Give back every one of the records below line for line, without changing a word, and leave out the pictures.

>> Begin Records shown

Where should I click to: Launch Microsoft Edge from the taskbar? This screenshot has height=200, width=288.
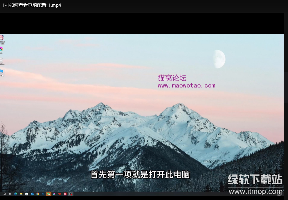click(16, 194)
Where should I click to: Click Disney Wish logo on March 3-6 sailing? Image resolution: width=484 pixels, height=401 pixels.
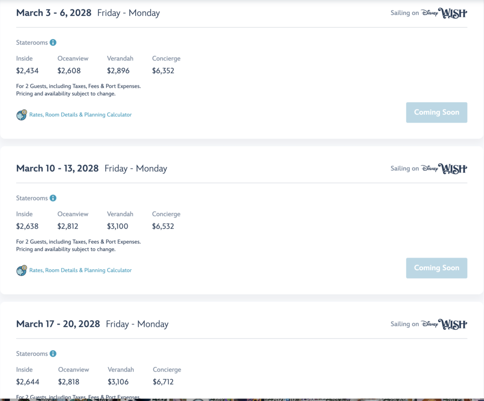[x=444, y=13]
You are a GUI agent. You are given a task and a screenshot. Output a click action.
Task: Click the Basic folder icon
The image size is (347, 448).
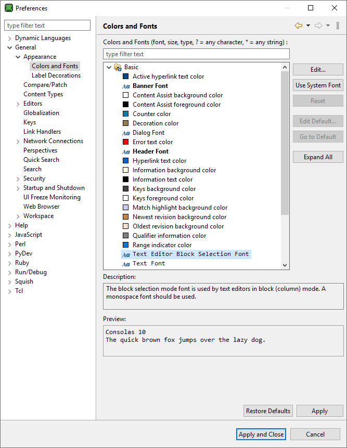118,67
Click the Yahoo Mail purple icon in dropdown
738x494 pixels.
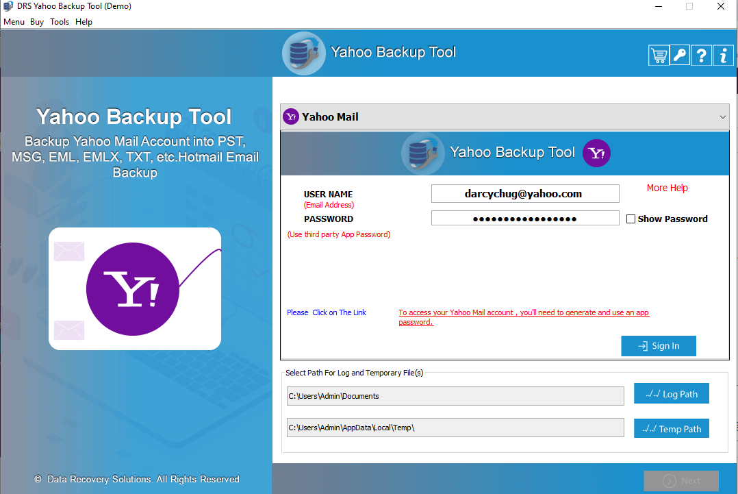click(291, 117)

>> End Records shown

_Response to this exercise_.
Where should I click to: Launch Microsoft Edge from the taskbar? This screenshot has height=200, width=288.
click(16, 194)
Where should I click to: Click Disney Wish logo on March 3-6 sailing? Image resolution: width=484 pixels, height=401 pixels.
[x=444, y=13]
You are a GUI agent. You are given a task and a screenshot. Output a click action.
Task: Click the Basic folder icon
The image size is (347, 448).
118,67
Click the Yahoo Mail purple icon in dropdown
738x494 pixels.
click(291, 117)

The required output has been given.